PROBLEM DESCRIPTION
In the records that follow, locate every line with "chevron" and extract it.

Stored data entries
════

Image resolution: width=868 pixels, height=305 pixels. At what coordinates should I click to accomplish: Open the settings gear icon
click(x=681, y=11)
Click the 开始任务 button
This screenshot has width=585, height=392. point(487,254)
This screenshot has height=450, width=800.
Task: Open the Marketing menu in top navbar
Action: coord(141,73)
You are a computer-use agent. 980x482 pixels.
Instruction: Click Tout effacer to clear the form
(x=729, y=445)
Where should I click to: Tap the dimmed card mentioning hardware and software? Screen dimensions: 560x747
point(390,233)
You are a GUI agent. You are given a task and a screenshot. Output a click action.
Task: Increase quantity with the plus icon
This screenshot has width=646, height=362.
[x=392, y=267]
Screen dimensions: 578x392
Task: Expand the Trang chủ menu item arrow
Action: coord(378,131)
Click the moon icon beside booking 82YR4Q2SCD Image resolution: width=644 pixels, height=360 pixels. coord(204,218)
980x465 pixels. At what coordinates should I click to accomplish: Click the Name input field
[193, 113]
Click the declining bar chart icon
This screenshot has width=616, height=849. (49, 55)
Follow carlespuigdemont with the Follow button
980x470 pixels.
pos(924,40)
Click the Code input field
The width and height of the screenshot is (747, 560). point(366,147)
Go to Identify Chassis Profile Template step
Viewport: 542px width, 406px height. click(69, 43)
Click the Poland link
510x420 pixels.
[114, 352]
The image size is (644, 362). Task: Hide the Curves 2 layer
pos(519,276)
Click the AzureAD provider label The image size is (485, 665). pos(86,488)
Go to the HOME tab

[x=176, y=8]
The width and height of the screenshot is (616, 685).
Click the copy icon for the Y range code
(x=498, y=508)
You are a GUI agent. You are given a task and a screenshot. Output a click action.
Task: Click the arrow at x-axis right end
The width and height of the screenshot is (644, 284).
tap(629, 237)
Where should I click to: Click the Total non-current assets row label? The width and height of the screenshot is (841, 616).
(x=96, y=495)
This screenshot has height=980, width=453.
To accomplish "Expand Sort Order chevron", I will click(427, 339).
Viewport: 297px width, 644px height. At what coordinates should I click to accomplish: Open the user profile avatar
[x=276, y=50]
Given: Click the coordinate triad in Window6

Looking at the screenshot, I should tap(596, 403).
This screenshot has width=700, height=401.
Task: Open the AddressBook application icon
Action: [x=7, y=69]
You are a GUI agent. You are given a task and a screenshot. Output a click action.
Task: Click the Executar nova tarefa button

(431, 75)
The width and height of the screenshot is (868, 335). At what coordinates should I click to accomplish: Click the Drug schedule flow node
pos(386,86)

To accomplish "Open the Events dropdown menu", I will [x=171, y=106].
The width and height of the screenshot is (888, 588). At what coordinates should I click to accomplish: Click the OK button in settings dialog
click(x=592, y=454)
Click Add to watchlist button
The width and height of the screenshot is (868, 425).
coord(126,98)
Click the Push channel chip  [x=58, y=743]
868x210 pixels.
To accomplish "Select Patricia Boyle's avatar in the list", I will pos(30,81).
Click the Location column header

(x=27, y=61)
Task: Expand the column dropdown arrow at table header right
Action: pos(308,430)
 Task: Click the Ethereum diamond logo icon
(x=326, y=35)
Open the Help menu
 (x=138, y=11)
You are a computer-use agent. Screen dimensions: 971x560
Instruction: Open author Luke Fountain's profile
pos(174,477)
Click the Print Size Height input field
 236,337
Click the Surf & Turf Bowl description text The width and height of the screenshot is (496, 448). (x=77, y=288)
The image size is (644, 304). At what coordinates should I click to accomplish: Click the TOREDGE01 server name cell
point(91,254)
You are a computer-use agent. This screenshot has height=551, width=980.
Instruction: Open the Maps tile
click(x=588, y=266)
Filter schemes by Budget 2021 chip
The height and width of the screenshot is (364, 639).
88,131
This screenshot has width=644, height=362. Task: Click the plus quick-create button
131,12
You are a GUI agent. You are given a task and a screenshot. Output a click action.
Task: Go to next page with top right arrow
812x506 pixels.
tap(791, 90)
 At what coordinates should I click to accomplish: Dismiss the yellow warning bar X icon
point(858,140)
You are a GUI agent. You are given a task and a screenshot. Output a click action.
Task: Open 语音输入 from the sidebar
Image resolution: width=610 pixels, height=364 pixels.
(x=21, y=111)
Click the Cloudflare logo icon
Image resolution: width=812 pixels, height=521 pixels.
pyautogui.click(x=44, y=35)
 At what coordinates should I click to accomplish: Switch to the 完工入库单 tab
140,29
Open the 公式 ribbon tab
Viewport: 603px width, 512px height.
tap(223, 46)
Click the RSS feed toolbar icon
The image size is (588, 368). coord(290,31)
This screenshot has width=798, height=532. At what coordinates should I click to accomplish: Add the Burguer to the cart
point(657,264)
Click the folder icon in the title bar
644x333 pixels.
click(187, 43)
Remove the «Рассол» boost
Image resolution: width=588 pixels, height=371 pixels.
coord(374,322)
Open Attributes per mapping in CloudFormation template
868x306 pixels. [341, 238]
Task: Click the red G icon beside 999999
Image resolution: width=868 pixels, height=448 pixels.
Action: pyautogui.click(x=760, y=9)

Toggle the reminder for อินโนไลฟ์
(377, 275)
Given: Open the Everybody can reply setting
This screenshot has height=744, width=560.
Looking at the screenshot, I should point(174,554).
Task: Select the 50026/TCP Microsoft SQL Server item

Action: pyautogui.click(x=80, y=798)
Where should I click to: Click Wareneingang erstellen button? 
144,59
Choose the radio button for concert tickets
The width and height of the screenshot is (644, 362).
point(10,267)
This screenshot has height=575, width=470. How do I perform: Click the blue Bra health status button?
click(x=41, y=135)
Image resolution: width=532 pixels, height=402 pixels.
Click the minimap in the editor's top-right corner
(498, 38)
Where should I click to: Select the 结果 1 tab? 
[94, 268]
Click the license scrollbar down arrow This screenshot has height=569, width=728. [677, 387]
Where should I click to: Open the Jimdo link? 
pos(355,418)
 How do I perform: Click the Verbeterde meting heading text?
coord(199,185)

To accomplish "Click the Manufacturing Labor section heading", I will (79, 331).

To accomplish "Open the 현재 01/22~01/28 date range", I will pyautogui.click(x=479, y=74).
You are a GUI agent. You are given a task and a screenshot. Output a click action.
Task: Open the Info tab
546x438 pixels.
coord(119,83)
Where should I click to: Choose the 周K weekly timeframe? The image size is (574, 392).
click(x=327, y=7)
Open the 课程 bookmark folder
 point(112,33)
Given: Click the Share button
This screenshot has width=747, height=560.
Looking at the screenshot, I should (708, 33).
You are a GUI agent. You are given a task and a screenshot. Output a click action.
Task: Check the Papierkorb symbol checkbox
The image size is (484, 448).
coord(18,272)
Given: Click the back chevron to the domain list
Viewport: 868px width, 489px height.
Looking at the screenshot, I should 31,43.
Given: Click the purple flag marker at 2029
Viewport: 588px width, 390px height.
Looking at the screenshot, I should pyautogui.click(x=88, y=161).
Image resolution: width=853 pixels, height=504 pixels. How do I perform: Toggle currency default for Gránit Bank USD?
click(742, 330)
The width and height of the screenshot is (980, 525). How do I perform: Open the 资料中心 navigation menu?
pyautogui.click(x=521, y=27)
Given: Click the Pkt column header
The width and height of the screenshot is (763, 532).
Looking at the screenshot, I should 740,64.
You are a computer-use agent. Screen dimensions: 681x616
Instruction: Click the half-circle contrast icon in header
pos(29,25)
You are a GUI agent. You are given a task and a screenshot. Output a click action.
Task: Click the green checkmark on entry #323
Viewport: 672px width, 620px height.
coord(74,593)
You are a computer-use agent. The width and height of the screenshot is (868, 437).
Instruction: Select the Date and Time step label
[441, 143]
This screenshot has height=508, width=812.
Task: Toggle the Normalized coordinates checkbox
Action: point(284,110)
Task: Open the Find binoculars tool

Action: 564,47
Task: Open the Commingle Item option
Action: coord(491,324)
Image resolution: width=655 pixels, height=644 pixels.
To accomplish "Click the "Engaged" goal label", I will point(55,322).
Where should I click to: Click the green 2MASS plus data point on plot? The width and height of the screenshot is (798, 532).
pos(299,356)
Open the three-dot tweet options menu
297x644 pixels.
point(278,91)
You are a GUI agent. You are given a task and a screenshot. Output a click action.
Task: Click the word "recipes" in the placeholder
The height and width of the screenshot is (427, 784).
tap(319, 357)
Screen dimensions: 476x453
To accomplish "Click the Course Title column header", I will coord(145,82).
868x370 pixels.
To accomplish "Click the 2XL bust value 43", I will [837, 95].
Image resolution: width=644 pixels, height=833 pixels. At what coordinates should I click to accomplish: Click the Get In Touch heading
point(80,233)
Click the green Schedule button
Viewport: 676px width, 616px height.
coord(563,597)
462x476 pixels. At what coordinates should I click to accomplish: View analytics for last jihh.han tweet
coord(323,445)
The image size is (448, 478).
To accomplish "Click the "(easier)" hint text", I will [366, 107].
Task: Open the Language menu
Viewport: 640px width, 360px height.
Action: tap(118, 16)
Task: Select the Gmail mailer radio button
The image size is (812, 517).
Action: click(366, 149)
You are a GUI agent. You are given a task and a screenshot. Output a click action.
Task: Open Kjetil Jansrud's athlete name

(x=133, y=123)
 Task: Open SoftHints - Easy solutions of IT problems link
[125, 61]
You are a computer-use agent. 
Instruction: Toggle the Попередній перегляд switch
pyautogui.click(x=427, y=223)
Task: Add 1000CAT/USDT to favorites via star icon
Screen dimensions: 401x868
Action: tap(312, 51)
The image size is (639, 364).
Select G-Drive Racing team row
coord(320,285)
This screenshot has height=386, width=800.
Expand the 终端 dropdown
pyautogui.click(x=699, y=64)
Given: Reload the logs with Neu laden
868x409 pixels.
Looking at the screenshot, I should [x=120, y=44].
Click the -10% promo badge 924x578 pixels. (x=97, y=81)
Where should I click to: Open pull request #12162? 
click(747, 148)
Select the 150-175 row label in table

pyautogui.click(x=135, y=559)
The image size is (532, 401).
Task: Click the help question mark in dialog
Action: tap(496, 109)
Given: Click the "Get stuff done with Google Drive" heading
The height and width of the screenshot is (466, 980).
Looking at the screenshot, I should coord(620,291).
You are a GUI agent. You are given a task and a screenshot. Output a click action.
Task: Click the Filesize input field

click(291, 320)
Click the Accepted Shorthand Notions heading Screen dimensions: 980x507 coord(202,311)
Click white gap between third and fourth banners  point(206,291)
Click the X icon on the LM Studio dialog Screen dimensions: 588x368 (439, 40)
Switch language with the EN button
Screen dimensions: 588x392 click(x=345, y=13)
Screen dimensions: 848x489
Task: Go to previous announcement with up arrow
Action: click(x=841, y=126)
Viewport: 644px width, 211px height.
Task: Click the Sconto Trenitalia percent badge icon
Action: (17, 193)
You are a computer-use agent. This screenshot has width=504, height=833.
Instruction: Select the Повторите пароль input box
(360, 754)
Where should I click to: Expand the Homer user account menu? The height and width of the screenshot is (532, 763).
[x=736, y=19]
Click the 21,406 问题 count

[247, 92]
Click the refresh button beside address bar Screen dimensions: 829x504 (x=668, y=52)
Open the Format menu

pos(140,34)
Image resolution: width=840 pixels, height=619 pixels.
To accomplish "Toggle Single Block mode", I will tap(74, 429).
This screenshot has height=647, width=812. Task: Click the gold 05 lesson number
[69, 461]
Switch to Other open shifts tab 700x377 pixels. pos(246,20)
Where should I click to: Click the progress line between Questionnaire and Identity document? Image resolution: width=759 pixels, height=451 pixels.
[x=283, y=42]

════

FINAL ANSWER
To accomplish "Expand Sort Order chevron", I will click(427, 339).
Given: Click the back chevron to the domain list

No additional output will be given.